Doodnaught, 65, was on bail throughout his trial and complied "religiously" with those terms, lawyer Brian Greenspan said.
There's no risk Doodnaught will reoffend as his medical licence has been suspended and has broad support within his community, Greenspan argued.
"(Doodnaught) is a first offender who by everyone's account made a significant contribution to his community for many years," Greenspan said.
The father of five — three adult sons and two children under 10 — has four proposed bail sureties who are prepared to pledge a total of $1 million to ensure his release, Greenspan said.
The Crown is opposing Doodnaught's bail on the basis that it would not be in the public interest.
Though Doodnaught has no prior criminal record, his sexual assaults on 21 women show he is a repeat offender, Crown attorney Lisa Joyal said.
"This first set of convictions reveals the applicant to be a serial sexual offender," she said, calling his crimes "right out of a horror movie."
The victims were semi-conscious, cut open on an operating table and unable to offer any real resistance when a doctor, someone in a position of trust, began sexually assaulting them, Joyal recounted.
"His offences are so serious and have so shocked the conscience of the community that public trust in the administration of justice necessitates that he be detained," she said.

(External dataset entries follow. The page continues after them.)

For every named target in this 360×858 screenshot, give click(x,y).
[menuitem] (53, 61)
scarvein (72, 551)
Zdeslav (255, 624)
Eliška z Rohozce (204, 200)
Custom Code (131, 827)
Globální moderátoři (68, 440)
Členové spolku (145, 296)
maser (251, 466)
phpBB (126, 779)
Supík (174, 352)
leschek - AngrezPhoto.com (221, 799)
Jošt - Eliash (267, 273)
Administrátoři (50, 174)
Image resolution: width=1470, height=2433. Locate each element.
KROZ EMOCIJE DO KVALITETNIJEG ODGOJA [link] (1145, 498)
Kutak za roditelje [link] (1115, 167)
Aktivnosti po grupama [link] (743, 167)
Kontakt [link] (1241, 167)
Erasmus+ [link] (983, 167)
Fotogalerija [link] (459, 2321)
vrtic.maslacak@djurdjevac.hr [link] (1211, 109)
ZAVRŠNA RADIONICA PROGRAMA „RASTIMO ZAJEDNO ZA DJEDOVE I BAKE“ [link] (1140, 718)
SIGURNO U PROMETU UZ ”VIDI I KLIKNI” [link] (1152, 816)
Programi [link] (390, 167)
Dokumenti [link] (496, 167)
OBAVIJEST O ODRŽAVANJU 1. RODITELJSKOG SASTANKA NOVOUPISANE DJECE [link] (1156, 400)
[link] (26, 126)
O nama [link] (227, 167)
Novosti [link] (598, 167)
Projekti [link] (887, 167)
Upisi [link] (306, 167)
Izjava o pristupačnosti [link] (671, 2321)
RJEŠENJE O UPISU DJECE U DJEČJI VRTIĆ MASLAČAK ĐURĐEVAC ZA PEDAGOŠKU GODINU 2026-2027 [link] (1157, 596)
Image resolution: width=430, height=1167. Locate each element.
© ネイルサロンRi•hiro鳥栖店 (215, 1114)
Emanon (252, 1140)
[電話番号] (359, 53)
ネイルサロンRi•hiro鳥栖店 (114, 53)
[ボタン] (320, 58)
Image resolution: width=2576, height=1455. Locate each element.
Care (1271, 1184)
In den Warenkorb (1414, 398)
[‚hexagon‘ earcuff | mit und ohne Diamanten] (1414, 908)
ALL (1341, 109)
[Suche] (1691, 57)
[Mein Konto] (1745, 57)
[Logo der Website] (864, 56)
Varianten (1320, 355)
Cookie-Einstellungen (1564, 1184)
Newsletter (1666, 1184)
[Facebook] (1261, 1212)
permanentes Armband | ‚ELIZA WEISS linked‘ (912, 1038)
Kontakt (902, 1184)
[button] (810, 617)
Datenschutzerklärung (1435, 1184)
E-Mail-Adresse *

When Doodnaught was convicted in November, the trial judge found the doctor had relied on his three decades of operating room experience to avoid detection as he kissed women, fondled their breasts and put his penis in their mouth or hand.
Doodnaught was known as a "touchy feely" doctor, often stroking a patient's cheek or hair to soothe them during surgery, so the judge found his physical proximity during surgery didn't arouse suspicion with other staff even as he sexually assaulted the women while concealed only by a surgical drape.
Greenspan has filed a notice of appeal listing dozens of errors he says the trial judge made, including that he decided guilt while ignoring any inconsistent evidence.
"The conclusion is made...and a scenario is crafted to which no one testified," Greenspan said of the judge's findings of fact. "The conclusions reached are not supported by the evidence."
But the Crown suggested Greenspan's unusually lengthy notice of appeal rehashes arguments made at trial and amounts to a disagreement with the judge on the facts.
Most of the grounds of appeal that Greenspan puts forward are an attempt to retry the case, Joyal said.
Doodnaught's appeal is asking for his convictions to be overturned and a new trial ordered, though Greenspan estimates the actual appeal won't be heard until June or perhaps September of next year.